**TASK GOAL:**
Retype exactly the span of lines below from the one with "How do I perform: Select the Versions tab?" through the one with "Task: Click highlighted". Do not include pictures.

**SUPPLIED RECORDS:**

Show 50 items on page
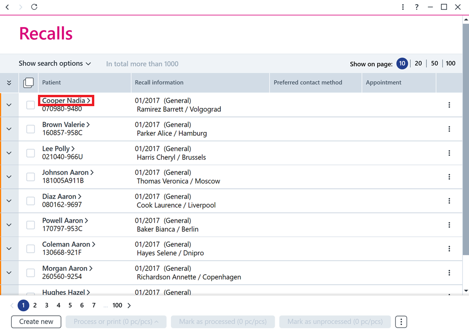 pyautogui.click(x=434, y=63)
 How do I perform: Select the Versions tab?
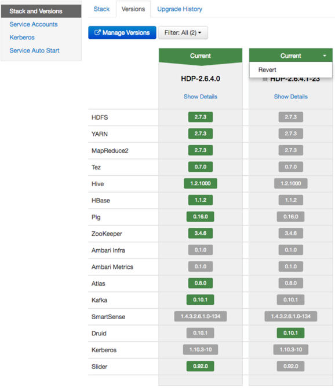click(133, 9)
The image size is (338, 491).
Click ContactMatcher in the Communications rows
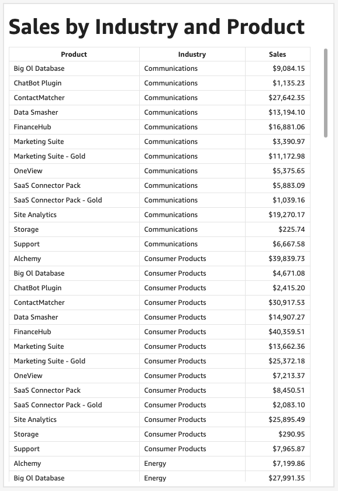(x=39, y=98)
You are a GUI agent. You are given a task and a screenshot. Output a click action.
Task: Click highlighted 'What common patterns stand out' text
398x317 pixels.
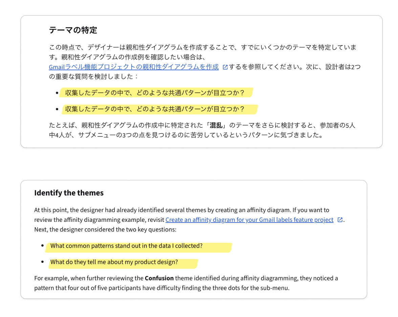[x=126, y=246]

...

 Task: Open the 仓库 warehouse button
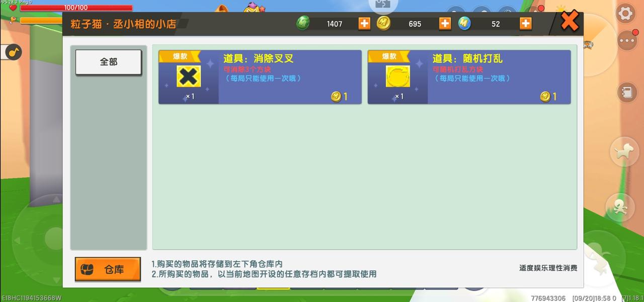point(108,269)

**ANSWER BELOW:**
 How do I perform: Select the Versions tab?
click(133, 9)
The image size is (338, 491).
Click ContactMatcher in the Communications rows
(x=39, y=98)
You are a GUI agent. You are given a task and a screenshot. Output a click action.
Task: Click highlighted 'What common patterns stand out' text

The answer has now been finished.